63、女王の百合寵姫ハーレムと誕生日に年齢が下がるヒーロー


 王女フィロシュネーを狙って、建物の影から武器を持った数人が躍り出ようとする。潜んでいた青国の反王族派だ。だが、フィロシュネーの視界に凶刃が入るより先に、同じく潜んでいた青国の騎士たちが仕事をしている。


 ――これはつまり、囮だ。


「俺の預言者ときたら、妹を城下に連れ出して」

 フィロシュネーの兄、王太子アーサーは整った顔をしかめた。

「ダーウッドめ、絶対わざとだ」

「アーサー王太子殿下、賊はひっ捕えましてございます。ご安心ください」

 氷雪騎士団の騎士がアーサーの手元に視線を向けている。仔犬が怯えたような気配なのは、アーサーの手が長い槍を握りしめているのが物騒に思われたのだろう。

「ご苦労」

 もう少し動くのが遅かったら槍を投げていた。そして、賊の足元で派手に爆発させていた。王太子アーサーにとって槍とは爆発させる道具なのだ。アーサーは気を落ち着かせるように息を吐いて従士に槍を渡し、周囲を安心させた。

「引き続き、氷雪騎士団は妹に従うように」 

 妹は氷雪騎士団を自分が好きに動かせる騎士団だと思っているが、氷雪騎士団の指揮官は、実はアーサーなのだ。アーサーが「妹に従え」と命じているのである。


「妹には、しばらく城から出るなと伝えるように……いや……」

 紅国から、音楽祭とやらの招待があったはず。婚約者候補にも会えるとあって、フィロシュネーはクスフル外務大臣を味方につけて「わたくしは王族として外交に参ります!」と主張していたのだ。

「他国のほうが安全なのかもしれないな」  

 アーサーの情けない思いが、雨垂れめいて空気を震わせる。

 

 青国の国内は、落ち着いていない。

 強い権力を持つ王族への畏敬はあるが、求心力は落ちていて、クーデターの火種がそこかしこにあるのだ。

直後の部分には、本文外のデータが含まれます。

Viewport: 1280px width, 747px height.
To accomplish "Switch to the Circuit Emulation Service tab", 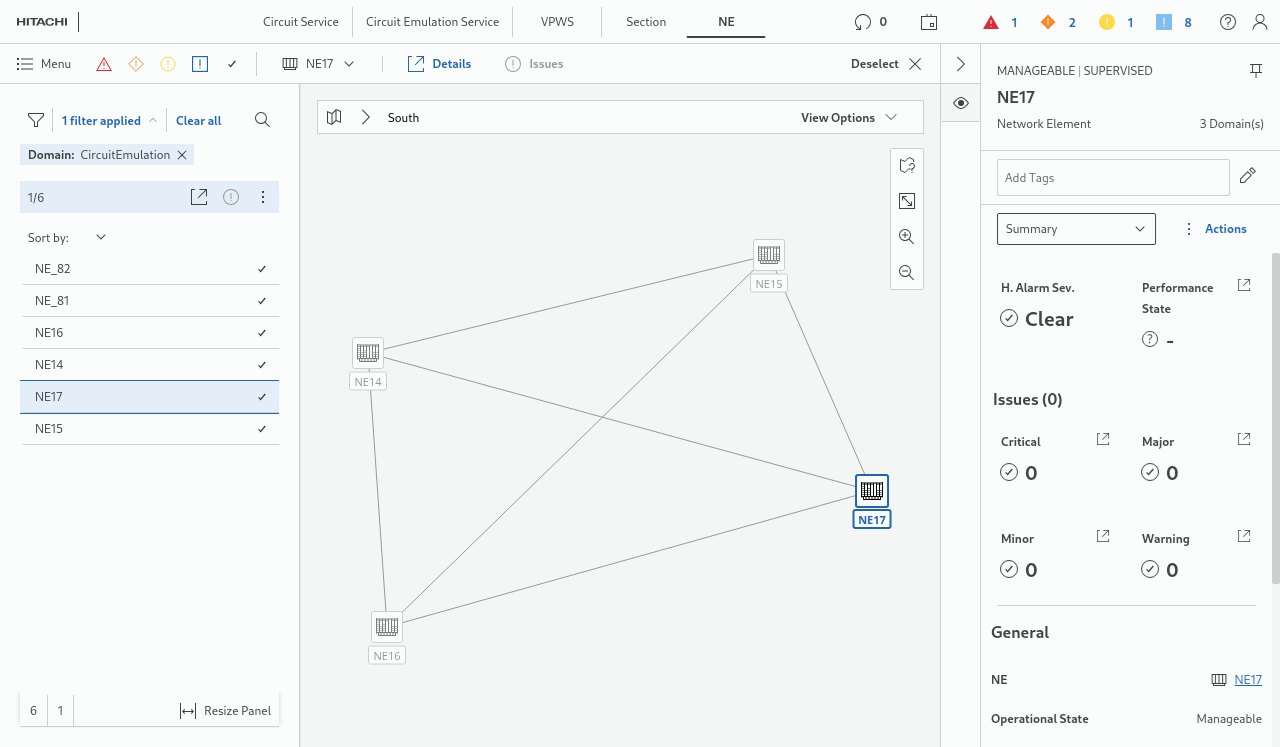I will (x=432, y=22).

 妹姫フィロシュネーに視線を向ければ、アーサーには気づかず預言者ダーウッドと何かを話し込んでいる。そばには、空国からの悪い虫、もとい婚約者候補がいる……。


「あの男に槍を投げてはいけないだろうか?」

「殿下、それはいけません、あの方は隣国の」

「わかった上で槍を投げたい、爆発させたい」

「殿下!」


 槍と爆発は我慢しよう。

 王太子とは我慢の上に成り立つ役職なのだ。

 

「空国の預言者ネネイは預言者の役目を放棄して行方をくらましたらしいが、ダーウッドはよく残ってくれている」

(俺には預言者がついているのだ。俺は預言者に王の資格があると認めてもらっている正統な青王なのだ)

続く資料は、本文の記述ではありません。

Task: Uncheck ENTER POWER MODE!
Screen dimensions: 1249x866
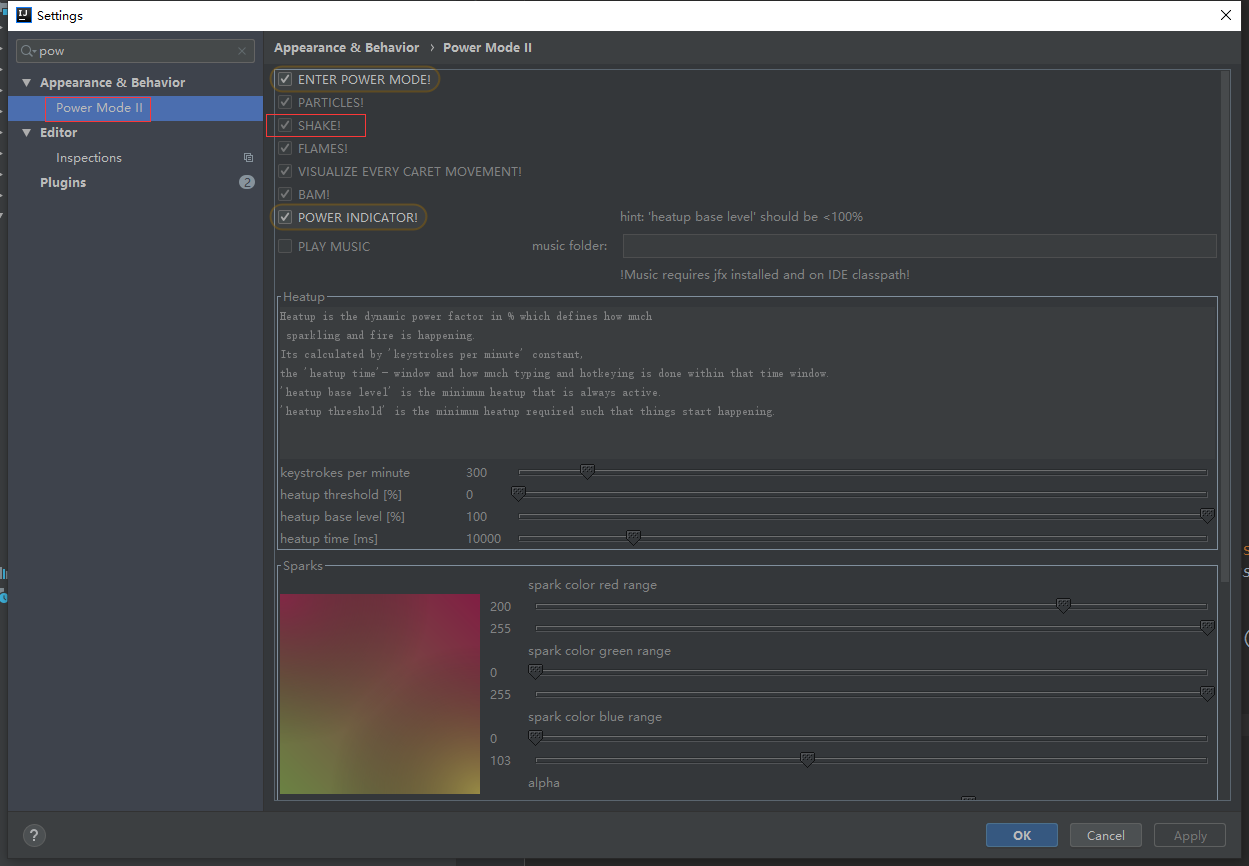Action: tap(285, 78)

 アーサーはメンタルに悪い『妹にひっつく虫ハルシオン』から目を逸らして優しく眼を細めた。不老症の預言者の役目とは、長く生きることで得た知見や神秘なる預言の能力で絶対の権力を持つ王の補佐をすることだ。アーサーはそう教わっていた。青国の預言者ダーウッドは、父クラストスが生まれるより前から預言者をしている。王太子であるアーサーにとっては、預言者が自分を支持しているという事実が何よりの自信につながっていて、空王のように預言者に見放される事態は何よりも避けなければいけないことだった。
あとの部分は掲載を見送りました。